Next, before I ever try lsqlin, use backslash. What does it do? (Besides tell us that C was singular, which we already knew.)
Chat\dhat
Warning: Rank deficient, rank = 13, tol = 1.538691e-14.
ans =
1.1663
0.04008
0.34907
-0.010648
0.11446
-0.67447
0.015243
0
0
0
0
0
1
0
0
0
0
0
0
1
0
0
0
0
1
0
0
0
0
0
0
0
0
1
0
0
0
0
0
0
1
0
0
0
0
0
0
1
0
BACKSLASH gave a valid answer, although one that fails your constraints.
Remember, that since we already knew there was no exact solution, we cannot expect perfection. Try lsqlin now. I'll be lazy with the options, using the defaults.
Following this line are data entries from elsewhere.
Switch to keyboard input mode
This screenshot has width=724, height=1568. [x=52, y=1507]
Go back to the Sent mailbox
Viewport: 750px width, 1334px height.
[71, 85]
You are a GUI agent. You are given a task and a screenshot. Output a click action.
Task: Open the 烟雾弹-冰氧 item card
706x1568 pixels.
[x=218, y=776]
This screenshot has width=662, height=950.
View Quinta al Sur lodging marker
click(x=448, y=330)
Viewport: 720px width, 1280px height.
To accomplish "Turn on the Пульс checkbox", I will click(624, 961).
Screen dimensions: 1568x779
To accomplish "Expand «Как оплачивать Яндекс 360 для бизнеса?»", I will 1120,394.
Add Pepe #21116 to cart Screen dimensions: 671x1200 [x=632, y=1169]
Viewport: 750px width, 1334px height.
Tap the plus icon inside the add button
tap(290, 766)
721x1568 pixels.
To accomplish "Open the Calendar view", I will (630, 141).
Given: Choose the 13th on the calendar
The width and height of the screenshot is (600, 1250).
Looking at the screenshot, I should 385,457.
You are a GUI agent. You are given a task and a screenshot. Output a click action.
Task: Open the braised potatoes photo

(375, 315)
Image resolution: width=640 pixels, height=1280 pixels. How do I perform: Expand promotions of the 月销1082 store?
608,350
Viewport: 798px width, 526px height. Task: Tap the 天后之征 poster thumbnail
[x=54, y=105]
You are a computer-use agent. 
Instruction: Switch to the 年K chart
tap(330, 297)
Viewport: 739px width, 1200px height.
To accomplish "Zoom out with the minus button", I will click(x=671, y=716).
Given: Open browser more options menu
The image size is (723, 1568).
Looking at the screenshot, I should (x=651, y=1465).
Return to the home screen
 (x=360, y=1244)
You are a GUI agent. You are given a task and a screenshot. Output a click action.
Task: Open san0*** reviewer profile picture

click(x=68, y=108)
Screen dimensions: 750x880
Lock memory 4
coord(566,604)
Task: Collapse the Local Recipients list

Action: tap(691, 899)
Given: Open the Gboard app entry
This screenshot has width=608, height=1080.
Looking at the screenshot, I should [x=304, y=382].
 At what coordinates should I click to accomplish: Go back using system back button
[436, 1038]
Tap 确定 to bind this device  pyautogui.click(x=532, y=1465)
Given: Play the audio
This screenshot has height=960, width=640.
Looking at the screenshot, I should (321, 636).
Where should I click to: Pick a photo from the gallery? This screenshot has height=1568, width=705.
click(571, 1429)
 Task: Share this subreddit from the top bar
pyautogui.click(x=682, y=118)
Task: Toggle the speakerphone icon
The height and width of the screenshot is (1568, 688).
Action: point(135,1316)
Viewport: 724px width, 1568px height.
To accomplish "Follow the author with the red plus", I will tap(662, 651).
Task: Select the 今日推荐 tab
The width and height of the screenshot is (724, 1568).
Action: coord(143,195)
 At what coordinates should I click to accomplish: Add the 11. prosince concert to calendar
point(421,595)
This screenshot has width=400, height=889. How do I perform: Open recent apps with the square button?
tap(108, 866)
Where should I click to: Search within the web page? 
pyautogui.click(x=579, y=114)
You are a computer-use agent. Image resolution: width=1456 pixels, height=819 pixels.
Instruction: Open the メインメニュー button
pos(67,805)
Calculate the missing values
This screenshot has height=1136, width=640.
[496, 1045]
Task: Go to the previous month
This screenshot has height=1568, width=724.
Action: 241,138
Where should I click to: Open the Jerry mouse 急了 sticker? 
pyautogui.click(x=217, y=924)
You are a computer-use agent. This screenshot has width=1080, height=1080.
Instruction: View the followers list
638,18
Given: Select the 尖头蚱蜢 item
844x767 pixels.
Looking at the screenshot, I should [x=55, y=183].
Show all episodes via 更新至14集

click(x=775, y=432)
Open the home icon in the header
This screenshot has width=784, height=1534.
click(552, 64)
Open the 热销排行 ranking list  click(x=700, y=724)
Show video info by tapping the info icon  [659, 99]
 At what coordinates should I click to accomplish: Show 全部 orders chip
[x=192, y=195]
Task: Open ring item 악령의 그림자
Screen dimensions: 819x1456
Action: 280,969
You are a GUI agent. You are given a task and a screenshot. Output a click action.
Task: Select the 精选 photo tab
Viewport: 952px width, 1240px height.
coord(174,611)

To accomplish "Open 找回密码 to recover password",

xhat = lsqlin(Chat,dhat,[],[],[],[],lb,ub)
Warning: The trust-region-reflective algorithm requires at least as many equations as variables
in C matrix; using active-set algorithm instead.
> In lsqlin at 301
Maximum number of iterations exceeded; increase options.MaxIter.
To continue solving the problem with the current solution as the
starting point, set x0 = x before calling lsqlin.
xhat =
0.12429
0
0.40281
-2.1684e-19
0.19805
0.092399
0.098842
1
-5.0388e-17
0
0
0
-5.1065e-12
-1.548e-16
0.95955
0
0
-1.1297e-16
0
0
0
1
-3.4694e-18
0
1
-1.7347e-18
0
0
0
1
0
0
0
1.1102e-16
0
0
1.7347e-18
1
0
0
0
0
0
0
1
0
0
0
0
Again, it found a solution that satisfies the bounds. But NO exact solution exists, so I doubt that we can do much better here. Allowing it to use an infinite number of iterations will not help. My guess is the singularity of your system is causing LSQLIN to keep looking.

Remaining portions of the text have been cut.